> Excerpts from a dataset
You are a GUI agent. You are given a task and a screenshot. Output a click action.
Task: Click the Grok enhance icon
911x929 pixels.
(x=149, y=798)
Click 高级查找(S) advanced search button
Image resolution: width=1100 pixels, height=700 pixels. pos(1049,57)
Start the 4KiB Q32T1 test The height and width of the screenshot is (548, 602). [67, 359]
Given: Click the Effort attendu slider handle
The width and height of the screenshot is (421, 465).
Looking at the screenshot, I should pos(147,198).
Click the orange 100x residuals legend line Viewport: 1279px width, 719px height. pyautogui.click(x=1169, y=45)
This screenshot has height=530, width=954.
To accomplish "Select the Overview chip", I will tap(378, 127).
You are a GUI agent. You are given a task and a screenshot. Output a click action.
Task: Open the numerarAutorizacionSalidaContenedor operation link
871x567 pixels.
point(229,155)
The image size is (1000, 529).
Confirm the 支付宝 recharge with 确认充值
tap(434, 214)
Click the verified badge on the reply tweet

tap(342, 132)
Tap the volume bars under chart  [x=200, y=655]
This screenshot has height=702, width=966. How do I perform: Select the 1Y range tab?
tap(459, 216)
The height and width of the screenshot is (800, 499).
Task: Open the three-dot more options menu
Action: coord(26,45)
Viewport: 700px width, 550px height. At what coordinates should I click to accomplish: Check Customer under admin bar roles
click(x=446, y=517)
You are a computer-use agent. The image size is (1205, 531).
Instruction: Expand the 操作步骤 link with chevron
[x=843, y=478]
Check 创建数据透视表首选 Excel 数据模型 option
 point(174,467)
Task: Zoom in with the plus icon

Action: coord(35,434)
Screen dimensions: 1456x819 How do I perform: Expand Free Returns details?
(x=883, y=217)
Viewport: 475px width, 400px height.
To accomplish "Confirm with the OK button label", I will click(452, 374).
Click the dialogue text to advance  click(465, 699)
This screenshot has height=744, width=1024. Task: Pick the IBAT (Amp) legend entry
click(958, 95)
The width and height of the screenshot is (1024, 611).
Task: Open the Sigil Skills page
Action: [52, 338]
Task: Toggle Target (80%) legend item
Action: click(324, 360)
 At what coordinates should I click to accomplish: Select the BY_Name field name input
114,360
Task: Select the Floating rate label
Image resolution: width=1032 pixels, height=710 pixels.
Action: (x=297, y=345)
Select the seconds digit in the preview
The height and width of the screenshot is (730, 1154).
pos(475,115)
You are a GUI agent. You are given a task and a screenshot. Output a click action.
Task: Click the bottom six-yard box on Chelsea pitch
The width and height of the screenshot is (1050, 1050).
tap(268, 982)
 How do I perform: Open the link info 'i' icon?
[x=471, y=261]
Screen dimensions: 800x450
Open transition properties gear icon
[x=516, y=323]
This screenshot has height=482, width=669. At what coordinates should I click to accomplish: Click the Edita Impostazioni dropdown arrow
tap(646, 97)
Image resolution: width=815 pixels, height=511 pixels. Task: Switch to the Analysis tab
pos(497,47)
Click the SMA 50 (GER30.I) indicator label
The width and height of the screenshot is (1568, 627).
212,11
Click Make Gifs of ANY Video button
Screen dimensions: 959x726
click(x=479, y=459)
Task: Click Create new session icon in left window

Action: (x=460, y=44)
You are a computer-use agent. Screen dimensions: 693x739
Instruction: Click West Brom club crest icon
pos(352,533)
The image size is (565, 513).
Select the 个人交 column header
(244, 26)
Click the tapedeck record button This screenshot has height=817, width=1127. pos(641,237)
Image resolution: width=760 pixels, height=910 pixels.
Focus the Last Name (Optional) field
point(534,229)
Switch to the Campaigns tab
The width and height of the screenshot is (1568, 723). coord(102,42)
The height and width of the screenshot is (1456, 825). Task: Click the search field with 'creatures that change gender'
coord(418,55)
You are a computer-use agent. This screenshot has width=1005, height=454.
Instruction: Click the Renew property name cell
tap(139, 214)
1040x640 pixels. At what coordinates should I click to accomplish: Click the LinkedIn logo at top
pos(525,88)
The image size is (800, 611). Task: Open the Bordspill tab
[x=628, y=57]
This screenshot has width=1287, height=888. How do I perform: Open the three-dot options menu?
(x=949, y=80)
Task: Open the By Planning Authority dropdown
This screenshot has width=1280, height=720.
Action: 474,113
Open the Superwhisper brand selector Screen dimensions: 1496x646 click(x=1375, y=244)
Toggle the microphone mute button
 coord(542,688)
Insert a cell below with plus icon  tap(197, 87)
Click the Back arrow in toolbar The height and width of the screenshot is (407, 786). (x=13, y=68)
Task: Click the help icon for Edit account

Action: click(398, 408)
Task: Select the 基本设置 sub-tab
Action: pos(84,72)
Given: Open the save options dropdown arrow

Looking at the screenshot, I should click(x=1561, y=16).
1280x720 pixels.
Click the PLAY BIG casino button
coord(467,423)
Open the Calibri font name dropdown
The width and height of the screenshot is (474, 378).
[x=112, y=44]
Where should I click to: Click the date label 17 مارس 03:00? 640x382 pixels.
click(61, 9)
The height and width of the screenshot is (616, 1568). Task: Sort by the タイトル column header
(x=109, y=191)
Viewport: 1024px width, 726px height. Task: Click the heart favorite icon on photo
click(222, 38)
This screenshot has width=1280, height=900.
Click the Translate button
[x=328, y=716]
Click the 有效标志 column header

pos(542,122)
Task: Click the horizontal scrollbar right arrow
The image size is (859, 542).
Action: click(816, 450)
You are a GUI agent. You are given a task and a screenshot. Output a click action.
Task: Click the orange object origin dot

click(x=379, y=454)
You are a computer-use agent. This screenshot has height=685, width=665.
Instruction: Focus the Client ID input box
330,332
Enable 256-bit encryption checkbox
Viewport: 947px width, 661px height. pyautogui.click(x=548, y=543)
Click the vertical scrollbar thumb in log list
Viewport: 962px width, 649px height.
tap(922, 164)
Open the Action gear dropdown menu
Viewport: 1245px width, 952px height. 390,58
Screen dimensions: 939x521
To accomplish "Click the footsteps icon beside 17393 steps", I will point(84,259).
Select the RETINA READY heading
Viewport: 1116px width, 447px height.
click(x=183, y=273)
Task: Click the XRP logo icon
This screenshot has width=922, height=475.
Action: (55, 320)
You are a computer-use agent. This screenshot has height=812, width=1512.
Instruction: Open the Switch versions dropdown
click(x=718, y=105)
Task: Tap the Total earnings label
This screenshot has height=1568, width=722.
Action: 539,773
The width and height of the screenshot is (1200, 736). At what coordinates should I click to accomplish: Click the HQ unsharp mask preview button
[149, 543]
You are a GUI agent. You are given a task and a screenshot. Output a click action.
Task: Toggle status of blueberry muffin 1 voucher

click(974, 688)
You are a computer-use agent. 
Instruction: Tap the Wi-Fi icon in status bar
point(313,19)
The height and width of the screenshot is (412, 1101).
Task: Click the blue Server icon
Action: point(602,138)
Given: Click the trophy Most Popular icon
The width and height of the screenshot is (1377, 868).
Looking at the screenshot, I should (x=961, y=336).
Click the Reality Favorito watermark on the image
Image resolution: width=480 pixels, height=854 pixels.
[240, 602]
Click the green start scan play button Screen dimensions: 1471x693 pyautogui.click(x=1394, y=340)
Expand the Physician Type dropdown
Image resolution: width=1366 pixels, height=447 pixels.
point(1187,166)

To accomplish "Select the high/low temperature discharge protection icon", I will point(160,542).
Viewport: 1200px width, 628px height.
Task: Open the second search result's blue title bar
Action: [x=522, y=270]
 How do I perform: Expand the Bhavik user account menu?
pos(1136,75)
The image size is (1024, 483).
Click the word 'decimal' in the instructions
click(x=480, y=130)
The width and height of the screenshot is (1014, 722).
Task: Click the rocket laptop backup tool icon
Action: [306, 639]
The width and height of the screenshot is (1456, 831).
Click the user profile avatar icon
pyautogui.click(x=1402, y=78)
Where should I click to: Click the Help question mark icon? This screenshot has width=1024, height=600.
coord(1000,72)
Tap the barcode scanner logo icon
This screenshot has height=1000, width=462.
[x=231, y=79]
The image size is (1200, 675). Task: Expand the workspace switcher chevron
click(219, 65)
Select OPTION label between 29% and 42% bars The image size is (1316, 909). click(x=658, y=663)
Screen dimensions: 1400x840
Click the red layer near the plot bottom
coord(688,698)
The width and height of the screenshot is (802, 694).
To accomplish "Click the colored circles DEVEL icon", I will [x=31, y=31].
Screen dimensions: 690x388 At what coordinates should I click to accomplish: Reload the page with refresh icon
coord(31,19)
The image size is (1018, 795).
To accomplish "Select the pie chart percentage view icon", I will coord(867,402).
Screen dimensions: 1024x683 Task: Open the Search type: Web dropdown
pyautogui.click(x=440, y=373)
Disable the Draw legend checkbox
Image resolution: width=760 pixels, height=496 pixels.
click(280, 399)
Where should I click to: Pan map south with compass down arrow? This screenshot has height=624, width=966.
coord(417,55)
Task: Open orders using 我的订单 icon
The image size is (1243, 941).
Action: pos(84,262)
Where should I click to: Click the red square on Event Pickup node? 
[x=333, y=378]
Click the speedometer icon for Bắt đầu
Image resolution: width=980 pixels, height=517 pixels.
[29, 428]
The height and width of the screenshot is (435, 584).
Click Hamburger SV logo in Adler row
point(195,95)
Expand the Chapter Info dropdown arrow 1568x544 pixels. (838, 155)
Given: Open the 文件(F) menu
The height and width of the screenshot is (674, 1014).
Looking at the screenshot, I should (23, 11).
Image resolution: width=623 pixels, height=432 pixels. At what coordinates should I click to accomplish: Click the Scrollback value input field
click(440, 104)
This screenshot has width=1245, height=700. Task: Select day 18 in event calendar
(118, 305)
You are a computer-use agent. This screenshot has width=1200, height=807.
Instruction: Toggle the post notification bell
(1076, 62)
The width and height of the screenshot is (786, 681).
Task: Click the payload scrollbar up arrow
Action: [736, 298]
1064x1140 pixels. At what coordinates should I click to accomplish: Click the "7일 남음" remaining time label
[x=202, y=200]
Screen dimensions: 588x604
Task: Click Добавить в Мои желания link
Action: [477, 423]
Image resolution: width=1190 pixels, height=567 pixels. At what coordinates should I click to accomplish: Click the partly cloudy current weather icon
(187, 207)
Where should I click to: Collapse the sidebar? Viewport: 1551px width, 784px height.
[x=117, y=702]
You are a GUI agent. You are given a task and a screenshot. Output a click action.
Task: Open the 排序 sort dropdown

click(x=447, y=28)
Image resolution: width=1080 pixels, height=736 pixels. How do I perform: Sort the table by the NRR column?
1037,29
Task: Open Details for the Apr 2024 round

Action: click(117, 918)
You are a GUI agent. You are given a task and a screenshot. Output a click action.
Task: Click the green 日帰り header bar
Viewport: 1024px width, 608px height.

> WHAT TO DO
Could you reproduce exactly the lines of the entries above, from the one with "The height and width of the screenshot is (730, 1154)." through the one with "Click the SMA 50 (GER30.I) indicator label", and nothing else?

> TASK ANSWER
The height and width of the screenshot is (730, 1154).
pos(475,115)
You are a GUI agent. You are given a task and a screenshot. Output a click action.
Task: Click the bottom six-yard box on Chelsea pitch
The width and height of the screenshot is (1050, 1050).
tap(268, 982)
 How do I perform: Open the link info 'i' icon?
[x=471, y=261]
Screen dimensions: 800x450
Open transition properties gear icon
[x=516, y=323]
This screenshot has height=482, width=669. At what coordinates should I click to accomplish: Click the Edita Impostazioni dropdown arrow
tap(646, 97)
Image resolution: width=815 pixels, height=511 pixels. Task: Switch to the Analysis tab
pos(497,47)
Click the SMA 50 (GER30.I) indicator label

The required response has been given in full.